# Stored items:
---+---

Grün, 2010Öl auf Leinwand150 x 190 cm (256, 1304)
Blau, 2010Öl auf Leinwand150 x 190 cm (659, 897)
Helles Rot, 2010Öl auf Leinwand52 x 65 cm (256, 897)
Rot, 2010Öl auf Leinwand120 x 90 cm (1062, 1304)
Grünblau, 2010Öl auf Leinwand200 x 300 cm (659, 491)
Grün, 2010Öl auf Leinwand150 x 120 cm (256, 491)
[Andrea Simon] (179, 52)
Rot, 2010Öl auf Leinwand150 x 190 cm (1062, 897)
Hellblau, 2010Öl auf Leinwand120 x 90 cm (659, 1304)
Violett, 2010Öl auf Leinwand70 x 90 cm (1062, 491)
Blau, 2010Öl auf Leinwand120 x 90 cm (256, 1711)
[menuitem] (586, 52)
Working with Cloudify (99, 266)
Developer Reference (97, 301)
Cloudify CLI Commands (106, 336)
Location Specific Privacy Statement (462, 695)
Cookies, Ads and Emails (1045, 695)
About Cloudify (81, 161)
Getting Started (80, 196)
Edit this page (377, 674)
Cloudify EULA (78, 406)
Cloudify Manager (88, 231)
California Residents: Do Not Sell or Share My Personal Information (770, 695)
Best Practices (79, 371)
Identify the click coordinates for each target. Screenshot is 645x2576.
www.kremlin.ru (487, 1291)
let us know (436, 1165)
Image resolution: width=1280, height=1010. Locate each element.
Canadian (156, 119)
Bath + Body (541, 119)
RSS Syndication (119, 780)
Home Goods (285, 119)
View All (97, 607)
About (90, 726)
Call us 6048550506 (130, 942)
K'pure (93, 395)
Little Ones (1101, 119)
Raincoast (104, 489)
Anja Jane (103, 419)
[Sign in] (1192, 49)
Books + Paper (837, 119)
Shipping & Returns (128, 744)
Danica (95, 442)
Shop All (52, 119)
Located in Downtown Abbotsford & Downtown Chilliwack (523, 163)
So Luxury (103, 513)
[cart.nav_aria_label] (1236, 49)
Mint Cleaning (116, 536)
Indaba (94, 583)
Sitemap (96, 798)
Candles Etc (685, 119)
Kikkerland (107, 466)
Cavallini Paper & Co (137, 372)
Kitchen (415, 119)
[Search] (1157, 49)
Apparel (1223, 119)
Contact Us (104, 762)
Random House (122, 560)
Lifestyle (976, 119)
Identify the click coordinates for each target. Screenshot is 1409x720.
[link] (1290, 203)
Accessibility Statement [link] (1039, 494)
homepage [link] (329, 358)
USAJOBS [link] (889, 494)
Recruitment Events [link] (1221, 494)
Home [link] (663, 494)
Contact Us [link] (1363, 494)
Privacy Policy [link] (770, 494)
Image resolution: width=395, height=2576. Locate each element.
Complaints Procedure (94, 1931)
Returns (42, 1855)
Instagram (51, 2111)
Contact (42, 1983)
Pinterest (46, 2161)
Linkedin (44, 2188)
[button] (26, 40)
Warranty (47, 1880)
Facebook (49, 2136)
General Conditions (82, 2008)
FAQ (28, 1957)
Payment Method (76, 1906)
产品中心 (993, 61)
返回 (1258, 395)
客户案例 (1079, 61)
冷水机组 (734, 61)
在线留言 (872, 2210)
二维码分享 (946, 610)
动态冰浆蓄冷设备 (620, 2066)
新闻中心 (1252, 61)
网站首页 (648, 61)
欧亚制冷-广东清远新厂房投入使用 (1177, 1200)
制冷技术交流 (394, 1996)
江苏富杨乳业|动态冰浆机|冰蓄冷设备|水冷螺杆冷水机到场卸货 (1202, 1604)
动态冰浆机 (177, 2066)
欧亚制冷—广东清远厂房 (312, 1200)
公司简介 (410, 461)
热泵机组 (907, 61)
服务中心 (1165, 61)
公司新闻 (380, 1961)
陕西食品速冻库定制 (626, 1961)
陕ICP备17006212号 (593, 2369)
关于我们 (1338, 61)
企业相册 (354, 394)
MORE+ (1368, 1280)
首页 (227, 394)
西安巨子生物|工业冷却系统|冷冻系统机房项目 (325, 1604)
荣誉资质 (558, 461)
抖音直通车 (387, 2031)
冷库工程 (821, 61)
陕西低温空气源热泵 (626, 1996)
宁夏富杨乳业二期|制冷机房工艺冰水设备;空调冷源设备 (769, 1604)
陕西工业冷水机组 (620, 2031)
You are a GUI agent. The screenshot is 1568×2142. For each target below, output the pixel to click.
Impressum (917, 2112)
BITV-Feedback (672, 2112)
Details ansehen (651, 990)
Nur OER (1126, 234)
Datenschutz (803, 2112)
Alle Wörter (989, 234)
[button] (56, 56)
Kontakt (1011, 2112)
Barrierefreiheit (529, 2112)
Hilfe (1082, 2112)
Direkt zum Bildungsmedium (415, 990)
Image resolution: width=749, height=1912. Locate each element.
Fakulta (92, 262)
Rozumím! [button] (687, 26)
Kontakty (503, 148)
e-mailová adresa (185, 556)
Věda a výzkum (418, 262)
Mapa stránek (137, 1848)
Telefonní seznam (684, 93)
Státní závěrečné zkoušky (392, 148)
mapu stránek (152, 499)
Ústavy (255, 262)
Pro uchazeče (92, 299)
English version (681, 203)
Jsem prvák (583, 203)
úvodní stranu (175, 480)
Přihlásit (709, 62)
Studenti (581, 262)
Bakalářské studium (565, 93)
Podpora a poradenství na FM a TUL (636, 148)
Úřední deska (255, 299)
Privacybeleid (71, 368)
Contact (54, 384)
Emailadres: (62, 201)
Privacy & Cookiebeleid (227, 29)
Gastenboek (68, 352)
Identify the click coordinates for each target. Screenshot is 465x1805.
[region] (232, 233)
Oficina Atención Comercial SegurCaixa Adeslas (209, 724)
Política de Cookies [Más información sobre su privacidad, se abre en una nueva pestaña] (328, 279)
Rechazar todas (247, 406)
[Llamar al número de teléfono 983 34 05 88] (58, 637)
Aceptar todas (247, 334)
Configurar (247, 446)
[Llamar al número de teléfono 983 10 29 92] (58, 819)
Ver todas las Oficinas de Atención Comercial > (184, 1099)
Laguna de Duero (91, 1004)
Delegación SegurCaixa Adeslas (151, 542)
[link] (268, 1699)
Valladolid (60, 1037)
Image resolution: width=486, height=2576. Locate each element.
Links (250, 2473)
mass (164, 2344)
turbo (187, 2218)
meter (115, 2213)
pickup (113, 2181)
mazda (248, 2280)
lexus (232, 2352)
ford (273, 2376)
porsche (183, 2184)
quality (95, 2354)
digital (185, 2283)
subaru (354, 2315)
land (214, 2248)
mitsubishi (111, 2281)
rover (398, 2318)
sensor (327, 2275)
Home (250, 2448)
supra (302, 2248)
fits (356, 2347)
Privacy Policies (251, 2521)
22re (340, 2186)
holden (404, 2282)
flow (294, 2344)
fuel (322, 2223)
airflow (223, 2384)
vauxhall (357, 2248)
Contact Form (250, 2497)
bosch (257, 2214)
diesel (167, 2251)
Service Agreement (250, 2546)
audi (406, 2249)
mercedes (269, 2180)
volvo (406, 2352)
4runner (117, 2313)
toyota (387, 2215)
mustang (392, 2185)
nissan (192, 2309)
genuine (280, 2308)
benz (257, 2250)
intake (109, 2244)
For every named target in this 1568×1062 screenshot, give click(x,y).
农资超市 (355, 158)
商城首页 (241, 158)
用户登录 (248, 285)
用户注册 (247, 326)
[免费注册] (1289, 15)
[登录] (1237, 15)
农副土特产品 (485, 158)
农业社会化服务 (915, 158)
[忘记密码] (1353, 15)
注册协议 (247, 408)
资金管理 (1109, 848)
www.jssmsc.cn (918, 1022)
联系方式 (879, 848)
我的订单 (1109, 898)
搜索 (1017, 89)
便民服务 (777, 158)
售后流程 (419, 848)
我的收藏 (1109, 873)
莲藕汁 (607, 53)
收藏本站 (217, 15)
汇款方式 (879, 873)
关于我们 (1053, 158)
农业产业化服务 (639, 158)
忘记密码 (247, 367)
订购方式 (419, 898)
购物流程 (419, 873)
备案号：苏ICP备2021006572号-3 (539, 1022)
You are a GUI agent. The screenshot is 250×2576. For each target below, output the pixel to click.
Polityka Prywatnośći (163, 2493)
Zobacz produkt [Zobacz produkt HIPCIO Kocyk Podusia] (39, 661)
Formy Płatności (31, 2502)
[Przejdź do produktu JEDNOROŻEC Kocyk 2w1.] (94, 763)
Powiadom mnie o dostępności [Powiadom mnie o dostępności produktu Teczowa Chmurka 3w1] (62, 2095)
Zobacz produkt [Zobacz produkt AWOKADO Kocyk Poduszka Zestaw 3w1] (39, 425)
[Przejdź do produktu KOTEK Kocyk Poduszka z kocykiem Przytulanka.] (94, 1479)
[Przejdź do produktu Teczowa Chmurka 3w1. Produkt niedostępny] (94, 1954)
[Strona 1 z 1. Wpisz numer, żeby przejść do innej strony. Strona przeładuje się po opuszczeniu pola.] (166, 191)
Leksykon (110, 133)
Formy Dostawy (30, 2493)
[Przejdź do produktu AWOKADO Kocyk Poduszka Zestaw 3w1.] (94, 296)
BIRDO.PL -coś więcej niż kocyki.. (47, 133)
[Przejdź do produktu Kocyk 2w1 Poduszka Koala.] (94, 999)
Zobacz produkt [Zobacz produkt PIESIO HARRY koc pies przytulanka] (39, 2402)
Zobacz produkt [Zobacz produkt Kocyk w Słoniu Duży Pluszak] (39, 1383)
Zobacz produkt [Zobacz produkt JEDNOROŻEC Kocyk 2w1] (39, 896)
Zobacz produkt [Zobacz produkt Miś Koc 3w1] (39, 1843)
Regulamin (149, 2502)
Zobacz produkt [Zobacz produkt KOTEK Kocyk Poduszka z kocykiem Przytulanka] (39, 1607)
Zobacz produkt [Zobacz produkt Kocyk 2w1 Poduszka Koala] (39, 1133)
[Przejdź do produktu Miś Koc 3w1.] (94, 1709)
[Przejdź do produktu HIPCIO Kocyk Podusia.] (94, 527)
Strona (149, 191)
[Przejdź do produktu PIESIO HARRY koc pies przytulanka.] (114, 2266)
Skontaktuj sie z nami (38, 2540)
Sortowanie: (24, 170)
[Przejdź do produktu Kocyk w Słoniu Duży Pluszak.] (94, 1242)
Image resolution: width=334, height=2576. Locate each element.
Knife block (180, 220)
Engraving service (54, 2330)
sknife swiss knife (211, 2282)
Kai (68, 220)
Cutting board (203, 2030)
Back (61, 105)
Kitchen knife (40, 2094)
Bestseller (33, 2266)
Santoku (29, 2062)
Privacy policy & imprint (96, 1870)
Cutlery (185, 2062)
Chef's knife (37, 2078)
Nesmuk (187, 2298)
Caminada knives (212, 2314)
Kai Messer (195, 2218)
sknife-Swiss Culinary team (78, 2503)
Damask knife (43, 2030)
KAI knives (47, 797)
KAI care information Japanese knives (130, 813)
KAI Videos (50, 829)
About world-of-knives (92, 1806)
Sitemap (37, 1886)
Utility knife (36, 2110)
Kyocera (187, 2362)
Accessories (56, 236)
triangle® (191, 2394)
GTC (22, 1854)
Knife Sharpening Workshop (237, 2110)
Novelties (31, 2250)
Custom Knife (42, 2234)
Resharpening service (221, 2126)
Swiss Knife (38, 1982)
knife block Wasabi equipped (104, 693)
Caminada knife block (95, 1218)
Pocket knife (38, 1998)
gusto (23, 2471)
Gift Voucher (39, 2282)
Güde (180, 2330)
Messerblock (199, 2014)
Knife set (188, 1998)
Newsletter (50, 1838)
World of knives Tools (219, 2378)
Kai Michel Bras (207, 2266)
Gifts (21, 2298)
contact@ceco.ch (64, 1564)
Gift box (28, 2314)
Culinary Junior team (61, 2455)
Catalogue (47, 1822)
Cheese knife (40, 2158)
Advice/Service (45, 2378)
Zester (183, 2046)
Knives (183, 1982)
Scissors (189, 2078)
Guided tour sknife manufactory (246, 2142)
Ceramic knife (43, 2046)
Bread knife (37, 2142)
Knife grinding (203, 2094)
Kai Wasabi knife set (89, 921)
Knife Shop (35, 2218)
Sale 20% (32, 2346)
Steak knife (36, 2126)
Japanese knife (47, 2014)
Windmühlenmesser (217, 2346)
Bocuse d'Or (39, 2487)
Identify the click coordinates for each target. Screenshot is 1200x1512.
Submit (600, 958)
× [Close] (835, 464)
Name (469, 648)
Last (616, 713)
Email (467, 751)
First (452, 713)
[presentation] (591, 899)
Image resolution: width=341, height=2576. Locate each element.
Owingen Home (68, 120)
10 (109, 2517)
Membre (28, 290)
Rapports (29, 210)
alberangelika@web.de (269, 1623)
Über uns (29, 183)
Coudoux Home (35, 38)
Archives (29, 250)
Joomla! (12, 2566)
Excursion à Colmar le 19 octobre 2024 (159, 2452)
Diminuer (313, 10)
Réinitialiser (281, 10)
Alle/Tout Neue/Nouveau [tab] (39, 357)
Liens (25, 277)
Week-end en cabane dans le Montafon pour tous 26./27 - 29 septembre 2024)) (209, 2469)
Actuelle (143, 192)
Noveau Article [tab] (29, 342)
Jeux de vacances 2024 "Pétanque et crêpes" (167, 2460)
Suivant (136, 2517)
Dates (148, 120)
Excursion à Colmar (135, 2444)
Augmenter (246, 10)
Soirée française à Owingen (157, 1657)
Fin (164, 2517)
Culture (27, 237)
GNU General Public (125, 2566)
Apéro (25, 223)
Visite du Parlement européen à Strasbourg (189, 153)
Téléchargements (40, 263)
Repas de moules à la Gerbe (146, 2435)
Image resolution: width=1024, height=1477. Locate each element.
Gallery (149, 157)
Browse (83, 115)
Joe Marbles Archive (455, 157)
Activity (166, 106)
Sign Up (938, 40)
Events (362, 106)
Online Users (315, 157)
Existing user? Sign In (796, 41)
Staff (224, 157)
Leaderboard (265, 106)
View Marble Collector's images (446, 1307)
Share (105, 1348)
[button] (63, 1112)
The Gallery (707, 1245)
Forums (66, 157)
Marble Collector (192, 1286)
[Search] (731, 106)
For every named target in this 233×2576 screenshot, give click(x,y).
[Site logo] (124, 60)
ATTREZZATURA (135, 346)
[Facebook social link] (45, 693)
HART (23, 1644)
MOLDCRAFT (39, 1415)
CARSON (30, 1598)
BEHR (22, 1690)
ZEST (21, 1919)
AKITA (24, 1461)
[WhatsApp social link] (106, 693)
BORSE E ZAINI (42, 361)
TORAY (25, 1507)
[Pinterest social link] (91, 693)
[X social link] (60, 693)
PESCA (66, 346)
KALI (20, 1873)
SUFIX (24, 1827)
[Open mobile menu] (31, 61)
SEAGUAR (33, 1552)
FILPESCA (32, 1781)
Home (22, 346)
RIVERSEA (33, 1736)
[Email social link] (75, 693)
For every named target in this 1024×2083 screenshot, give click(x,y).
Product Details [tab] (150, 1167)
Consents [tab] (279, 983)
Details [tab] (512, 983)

---+---

How many lines of the items above contain the string "Adeslas"? Reply with the number alone.

2